START Material provided

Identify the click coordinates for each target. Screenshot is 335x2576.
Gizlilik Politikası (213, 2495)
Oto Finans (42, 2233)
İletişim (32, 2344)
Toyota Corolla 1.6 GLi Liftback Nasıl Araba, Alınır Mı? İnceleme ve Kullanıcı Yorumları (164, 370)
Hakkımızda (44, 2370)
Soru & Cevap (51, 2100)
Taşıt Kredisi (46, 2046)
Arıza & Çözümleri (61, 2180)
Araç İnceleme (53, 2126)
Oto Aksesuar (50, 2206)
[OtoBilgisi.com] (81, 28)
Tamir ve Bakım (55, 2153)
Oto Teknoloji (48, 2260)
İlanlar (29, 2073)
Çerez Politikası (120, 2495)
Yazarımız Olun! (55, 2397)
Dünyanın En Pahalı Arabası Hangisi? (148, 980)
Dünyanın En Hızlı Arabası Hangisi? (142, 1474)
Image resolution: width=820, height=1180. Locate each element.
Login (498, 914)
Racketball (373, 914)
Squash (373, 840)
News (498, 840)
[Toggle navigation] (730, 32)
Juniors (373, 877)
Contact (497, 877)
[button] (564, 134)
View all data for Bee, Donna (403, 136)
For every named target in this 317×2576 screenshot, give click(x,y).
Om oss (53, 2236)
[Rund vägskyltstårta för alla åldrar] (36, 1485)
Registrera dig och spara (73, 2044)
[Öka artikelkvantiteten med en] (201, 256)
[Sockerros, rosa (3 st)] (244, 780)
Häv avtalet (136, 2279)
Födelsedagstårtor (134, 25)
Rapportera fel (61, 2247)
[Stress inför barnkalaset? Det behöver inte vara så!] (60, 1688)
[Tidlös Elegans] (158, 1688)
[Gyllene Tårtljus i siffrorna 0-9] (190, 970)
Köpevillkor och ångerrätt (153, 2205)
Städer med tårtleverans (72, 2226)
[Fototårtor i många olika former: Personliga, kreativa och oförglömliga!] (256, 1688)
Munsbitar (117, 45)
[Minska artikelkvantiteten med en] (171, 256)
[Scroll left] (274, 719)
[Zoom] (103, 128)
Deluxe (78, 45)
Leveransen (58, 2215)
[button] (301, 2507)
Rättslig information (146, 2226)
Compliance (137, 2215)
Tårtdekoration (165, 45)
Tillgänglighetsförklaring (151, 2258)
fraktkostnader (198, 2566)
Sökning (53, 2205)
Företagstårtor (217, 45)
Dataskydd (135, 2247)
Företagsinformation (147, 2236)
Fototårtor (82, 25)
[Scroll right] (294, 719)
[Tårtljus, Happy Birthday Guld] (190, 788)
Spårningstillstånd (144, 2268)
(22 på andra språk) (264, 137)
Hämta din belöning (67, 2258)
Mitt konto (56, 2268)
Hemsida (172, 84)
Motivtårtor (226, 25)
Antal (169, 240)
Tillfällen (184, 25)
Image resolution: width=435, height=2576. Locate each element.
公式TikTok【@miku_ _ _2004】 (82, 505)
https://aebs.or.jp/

END Material provided

Once you have read the listing, retype it in full, word for word.

### Response
Identify the click coordinates for each target. Screenshot is 335x2576.
Gizlilik Politikası (213, 2495)
Oto Finans (42, 2233)
İletişim (32, 2344)
Toyota Corolla 1.6 GLi Liftback Nasıl Araba, Alınır Mı? İnceleme ve Kullanıcı Yorumları (164, 370)
Hakkımızda (44, 2370)
Soru & Cevap (51, 2100)
Taşıt Kredisi (46, 2046)
Arıza & Çözümleri (61, 2180)
Araç İnceleme (53, 2126)
Oto Aksesuar (50, 2206)
[OtoBilgisi.com] (81, 28)
Tamir ve Bakım (55, 2153)
Oto Teknoloji (48, 2260)
İlanlar (29, 2073)
Çerez Politikası (120, 2495)
Yazarımız Olun! (55, 2397)
Dünyanın En Pahalı Arabası Hangisi? (148, 980)
Dünyanın En Hızlı Arabası Hangisi? (142, 1474)
Image resolution: width=820, height=1180. Locate each element.
Login (498, 914)
Racketball (373, 914)
Squash (373, 840)
News (498, 840)
[Toggle navigation] (730, 32)
Juniors (373, 877)
Contact (497, 877)
[button] (564, 134)
View all data for Bee, Donna (403, 136)
For every named target in this 317×2576 screenshot, give click(x,y).
Om oss (53, 2236)
[Rund vägskyltstårta för alla åldrar] (36, 1485)
Registrera dig och spara (73, 2044)
[Öka artikelkvantiteten med en] (201, 256)
[Sockerros, rosa (3 st)] (244, 780)
Häv avtalet (136, 2279)
Födelsedagstårtor (134, 25)
Rapportera fel (61, 2247)
[Stress inför barnkalaset? Det behöver inte vara så!] (60, 1688)
[Tidlös Elegans] (158, 1688)
[Gyllene Tårtljus i siffrorna 0-9] (190, 970)
Köpevillkor och ångerrätt (153, 2205)
Städer med tårtleverans (72, 2226)
[Fototårtor i många olika former: Personliga, kreativa och oförglömliga!] (256, 1688)
Munsbitar (117, 45)
[Minska artikelkvantiteten med en] (171, 256)
[Scroll left] (274, 719)
[Zoom] (103, 128)
Deluxe (78, 45)
Leveransen (58, 2215)
[button] (301, 2507)
Rättslig information (146, 2226)
Compliance (137, 2215)
Tårtdekoration (165, 45)
Tillgänglighetsförklaring (151, 2258)
fraktkostnader (198, 2566)
Sökning (53, 2205)
Företagstårtor (217, 45)
Dataskydd (135, 2247)
Företagsinformation (147, 2236)
Fototårtor (82, 25)
[Scroll right] (294, 719)
[Tårtljus, Happy Birthday Guld] (190, 788)
Spårningstillstånd (144, 2268)
(22 på andra språk) (264, 137)
Hämta din belöning (67, 2258)
Mitt konto (56, 2268)
Hemsida (172, 84)
Motivtårtor (226, 25)
Antal (169, 240)
Tillfällen (184, 25)
Image resolution: width=435, height=2576. Locate each element.
公式TikTok【@miku_ _ _2004】 (82, 505)
https://aebs.or.jp/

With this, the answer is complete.